Intramyometrial Coring (See Fig. 8-4 and Video 8-1 )
Intramyometrial coring was first introduced by Lash in 1941. This technique facilitates removal of the enlarged uterus through decreasing the uterine width by increasing its length. Coring is most easily performed on moderately sized symmetrically enlarged uteri without multiple fibroids. It is a particularly useful technique when the vaginal canal and pubic arch are somewhat narrow. While applying firm traction to the cervix, the myometrium is incised circumferentially using a scalpel or heavy scissors parallel to the long axis of the uterine cavity at the level of the uterocervical junction below ( Fig. 8-4C ). The incision is continued circumferentially parallel to the uterine serosa maintaining a thin shell of myometrium superficially to avoid perforation into the serosa. Care should be taken to avoid creating multiple planes. As the cervix is pulled, the myometrium is “cored out” so that the endometrial cavity and a layer of myometrium are pulled toward the surgeon, collapsing the bulky uterus and allowing access to the upper pedicles (see Fig. 8-4D ). As the uterine fundus enlarges, the plane of dissection should stay close to the uterine serosa in order to ensure that the removed core is large enough to reduce uterine volume sufficiently to allow delivery of the fundus. Because the coring technique is intraserosal, it is a particularly useful technique when uterine adhesions are present, as will be discussed later in the chapter.
Wedge Morcellation (See Fig. 8-5 and Video 8-1 )

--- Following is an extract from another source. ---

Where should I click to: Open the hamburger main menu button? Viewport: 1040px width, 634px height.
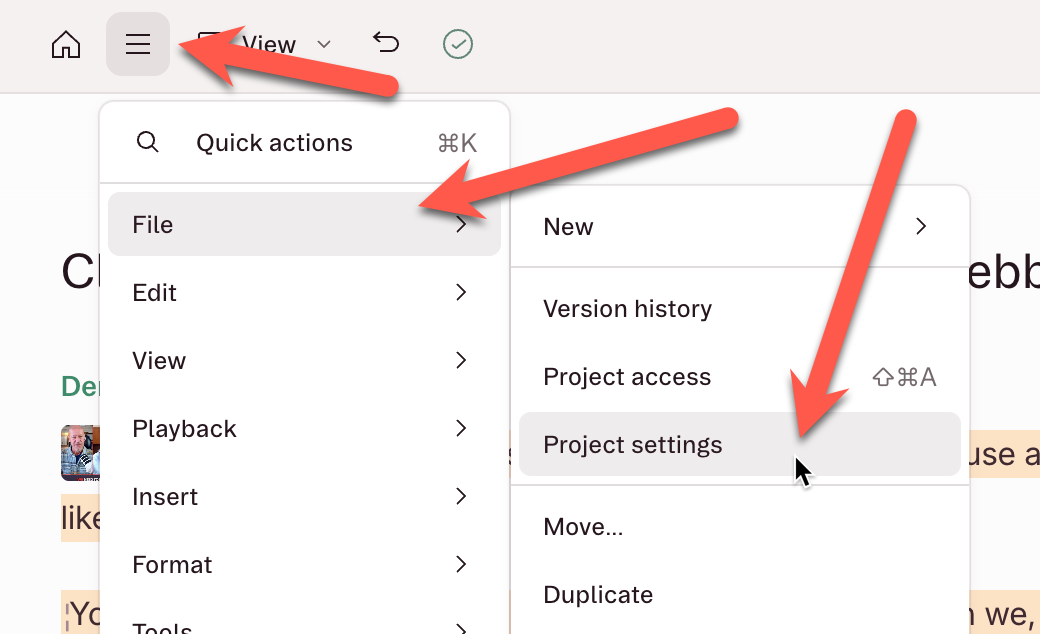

Wedge morcellation is the most versatile uterine debulking technique and is the procedure of choice when other techniques fail. Wedge morcellation begins by amputating the cervix with a wedge-shaped incision into the uterine corpus. Alternatively, the surgeon can begin wedge morcellation after bivalving the cervix. The surgeon maintains orientation of the uterus and continuous traction by placing Heaney clamps or single-tooth tenacula bilaterally on the uterine fundus just distal to the highest ligated pedicle. It is generally recommended that these clamps not be moved or removed until the uterine fundus has been debulked enough to be delivered. V -shaped pieces of tissue are removed piecemeal from the anterior and posterior uterine walls in order to centrally debulk the uterus. (See Fig. 8-5 and Video 8-1 for two variations in the technique. ) A tenaculum is applied to the tissue that is to be excised and traction applied. Excision is performed with a long-handled scalpel or heavy Mayo scissors. Several different kinds of uterine tenacula including single-tooth, double-tooth (Jacobson), and Leahey tenacula should be available to assist with the morcellation process. Uterine myomas are removed as encountered. Morcellation is continued until the round ligament, utero-ovarian ligament, and fallopian tube are accessible and can be clamped, cut, and ligated.